#30DaysofAutismAcceptance – Day 2 : Passing

Talk about passing and/or being out. Are you out as an autistic? How have people reacted? Do they treat you differently after they found out? Do you attempt to pass. If you do try to pass have you experienced autistic burnout from trying to pass?

 

Well if I wasn’t out as autistic, I guess I am now.

I’ve always been quite open about having Aspergers/being autistic, even before I actually knew what it meant myself.

In the last few years where I have learnt about autism, I’m a lot more open about it now. Mostly because I can explain what it is now. Rather than just saying I’m autistic and leaving in at that.

How have people reacted? Well the way that people reacts is strange really. The most common reaction I get after I tell people I’m autistic is: “Really? You don’t seem autistic” … I never really know how I’m meant to feel about this … Am I meant to be happy that I can fake being not autistic … Am I meant to be glad I don’t fit into the stereotypes of autism that people have formed?

Or the other favourite reaction is that they point out some child in their family also has autism … I also never know what to say to this … I don’t know if they want my advice … If they just don’t know what else to say … I’m a 26 year old man sorry mate … I don’t have much in common with your prepubescent nephew … Except that we have autism.

Do people treat me differently? Not really … You get the quick burst of recognition when you meet another autistic close to your age, and you suddenly think finally someone who can understand me … then you remember that mostly all autistics are about as different as all neurotypicals … Sometimes it works though and you have enough in common to become autism amigos (never use that phrase again).

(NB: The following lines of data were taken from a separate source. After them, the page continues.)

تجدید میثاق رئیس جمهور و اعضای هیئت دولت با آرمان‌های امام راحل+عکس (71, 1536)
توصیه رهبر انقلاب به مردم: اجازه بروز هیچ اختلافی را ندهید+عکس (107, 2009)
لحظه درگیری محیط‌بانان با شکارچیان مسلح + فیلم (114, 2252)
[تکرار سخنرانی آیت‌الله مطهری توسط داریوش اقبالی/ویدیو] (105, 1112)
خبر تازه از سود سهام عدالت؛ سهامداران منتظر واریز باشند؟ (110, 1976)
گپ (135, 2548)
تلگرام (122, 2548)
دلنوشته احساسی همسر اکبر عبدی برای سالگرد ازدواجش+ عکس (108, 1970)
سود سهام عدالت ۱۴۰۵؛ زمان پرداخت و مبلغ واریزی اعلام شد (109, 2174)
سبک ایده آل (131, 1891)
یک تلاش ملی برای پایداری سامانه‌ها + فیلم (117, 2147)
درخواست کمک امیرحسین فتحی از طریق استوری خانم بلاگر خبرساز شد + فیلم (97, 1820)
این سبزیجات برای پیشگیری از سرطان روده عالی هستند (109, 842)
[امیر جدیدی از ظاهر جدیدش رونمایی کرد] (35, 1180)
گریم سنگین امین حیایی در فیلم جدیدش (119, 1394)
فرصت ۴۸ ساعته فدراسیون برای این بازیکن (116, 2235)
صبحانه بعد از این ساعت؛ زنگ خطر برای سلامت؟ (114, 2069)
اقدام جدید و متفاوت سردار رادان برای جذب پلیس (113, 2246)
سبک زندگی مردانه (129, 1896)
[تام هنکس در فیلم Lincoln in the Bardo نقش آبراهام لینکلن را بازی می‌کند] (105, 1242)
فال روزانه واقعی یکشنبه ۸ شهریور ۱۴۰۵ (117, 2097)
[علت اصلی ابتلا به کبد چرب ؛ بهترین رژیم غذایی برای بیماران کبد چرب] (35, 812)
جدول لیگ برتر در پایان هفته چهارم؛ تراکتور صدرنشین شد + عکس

Do I attempt to pass, Oh god how I attempt to pass. The real me wants nothing more than to hide alone in a warm dark room and shut the world out. But I can’t do that … I also can’t be the real me outside, it tends to offend, annoy or plain insult people. So I hide in plain sight, I blend as well as I can (apparently I do it too well).

But passing for that long and for that many people takes it toll. When I experience burnout I spectacularly crash and burn. I turn into a hermit and hide away in my house with all the curtains closed. No need to pass when I’m all alone… But then I miss people.